Two years in, the hyperlocal Worcester Sun questions whether Sunday print is still in its future

Other options include going nonprofit or launching a free, ad-supported site.

The Worcester Sun launched as a hyperlocal news site (and a competitor to the print-and-online Worcester Telegram & Gazette) two summers ago. It promised an interesting twist on the local online model — heavily paywalled, aiming to eventually launch a print weekly newspaper. Since then, many of its founding tenets have stayed the same, but there have also been surprises.

The Sun, covering the second-largest city in New England, is still tightly paywalled. Subscribers still pay $2 a week, whether they want a one-week subscription or a one-year subscription. Two digital editions of the Sun are now published each week, on Wednesdays and Sundays (up from just Sundays at launch). The ultimate goal, said Mark Henderson, the Sun’s president and cofounder, is to publish a digital edition seven days a week.

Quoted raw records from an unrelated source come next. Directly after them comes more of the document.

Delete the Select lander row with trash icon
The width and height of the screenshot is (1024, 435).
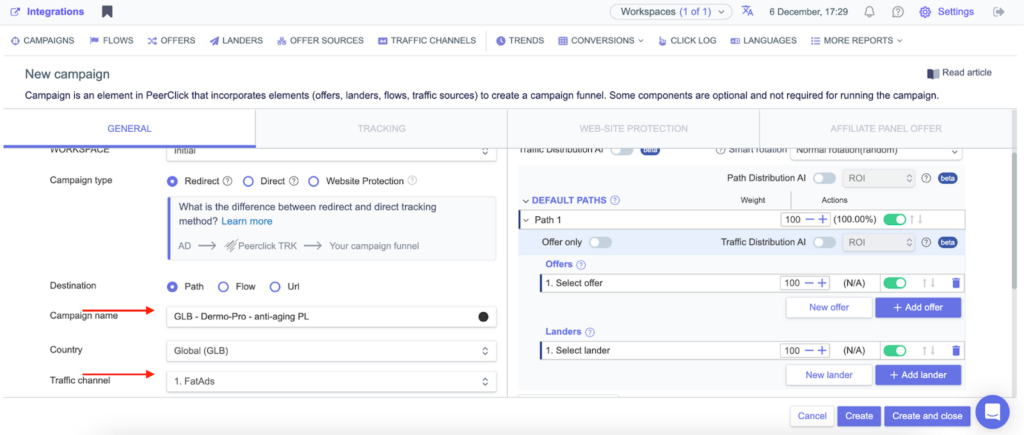955,350
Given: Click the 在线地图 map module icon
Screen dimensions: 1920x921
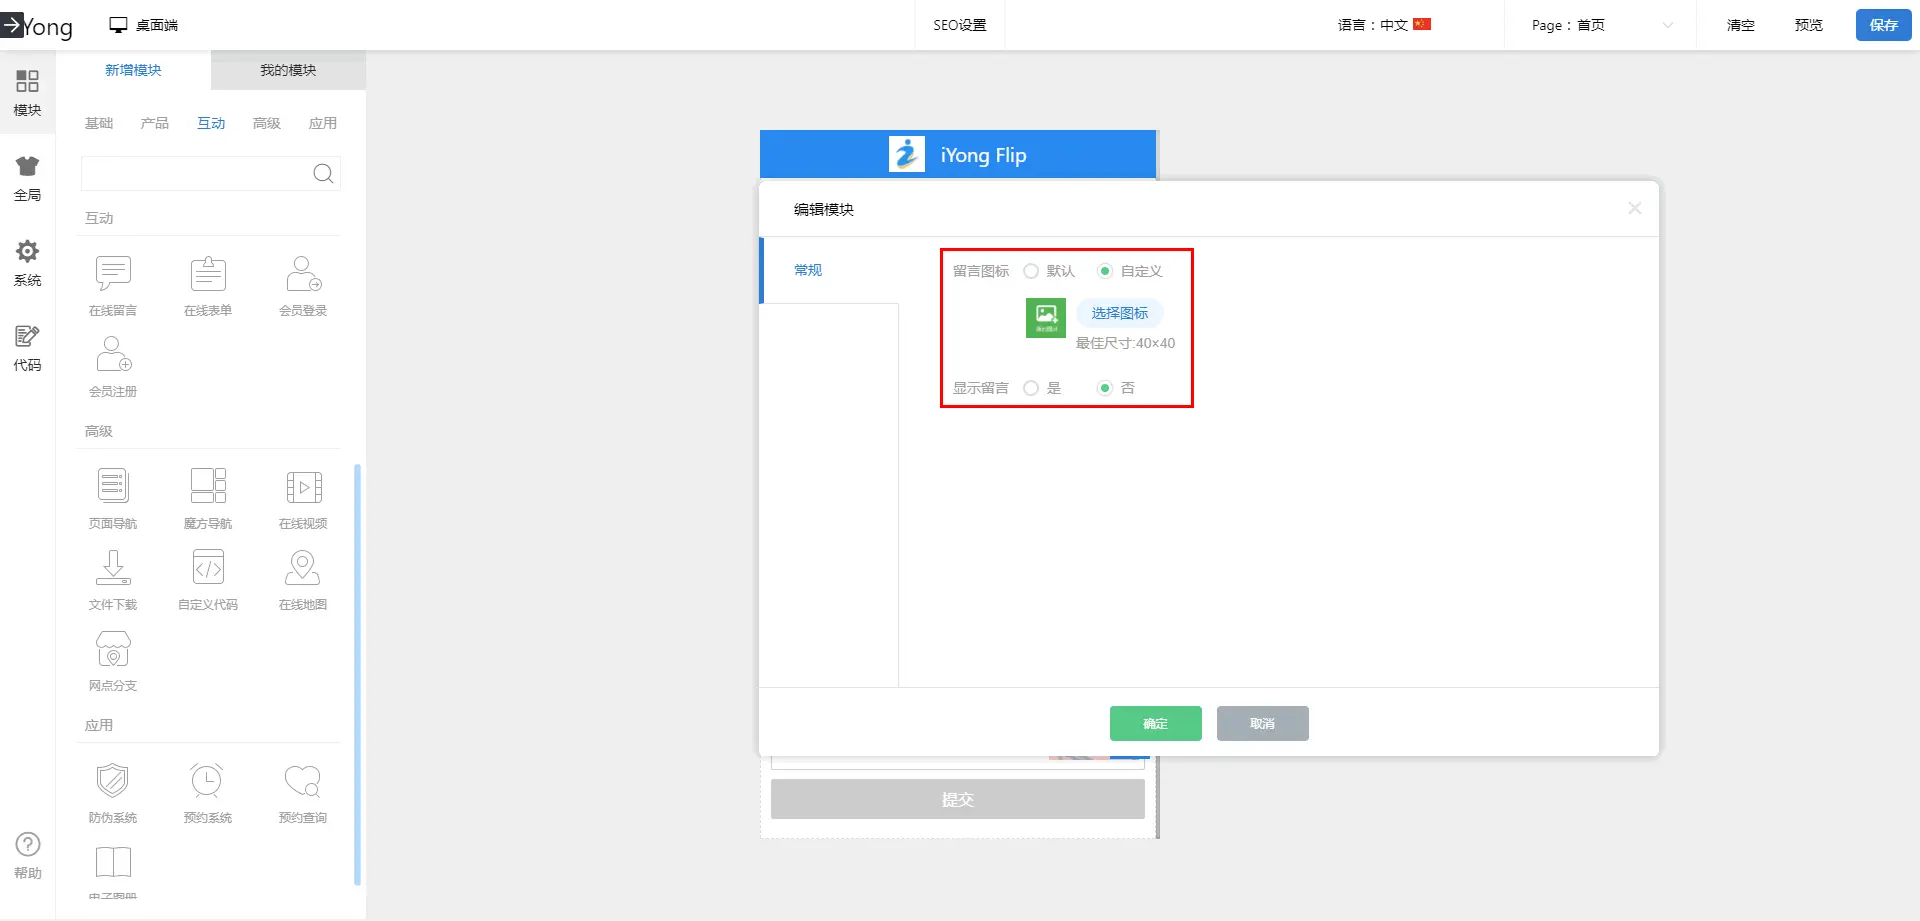Looking at the screenshot, I should (303, 568).
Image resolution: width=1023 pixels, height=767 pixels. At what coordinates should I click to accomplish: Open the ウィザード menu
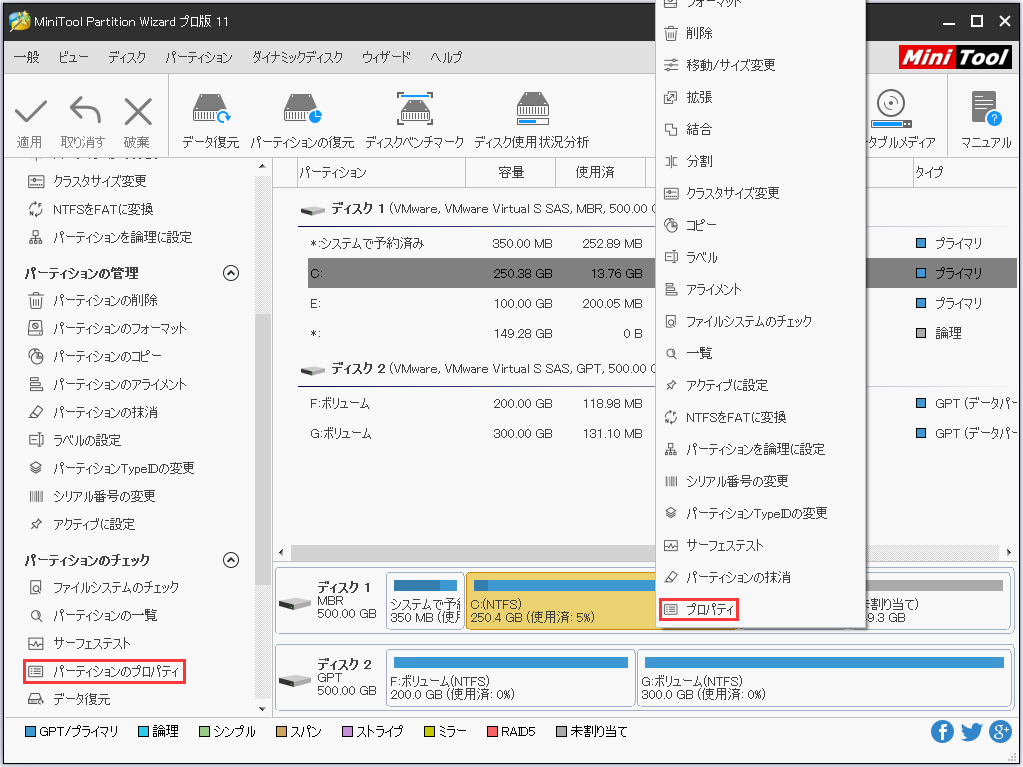(x=385, y=57)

At launch, the Sun offered exactly zero free content other than a daily, comprehensive listing of obituaries from all Worcester-area funeral homes. Without a preview, it was still able to draw in subscribers — 50 percent of the people who subscribed at launch chose the long-term, most expensive option ($104 for a year) despite never having read a single article (recall that there was no free content at launch). After a while, though, “we had to get around the objection of, ‘I don’t know what you guys are about, I need to sample something,'” Henderson said. So the Sun began offering two free stories a week. That’s now been cut down to one.

“We were seeing that our free-to-reads could drive a bunch of traffic and, in the social space, would eclipse some of the other stuff we were doing,” Henderson said. Hence just one free story, four or so weeks after its original publication, with an email capture at the end. “If we do a Q&A with a civic or a business leader, that kind of thing has a shelf life.” The Sun also promotes just one story on Facebook — sometimes a free story, often a paywalled one — each day. Posting too much “fractures the audience,” Henderson said. He also theorizes (though he doesn’t have data to back it up) that Facebook’s algorithm is more likely to surface the Sun’s content if it’s posted less frequently.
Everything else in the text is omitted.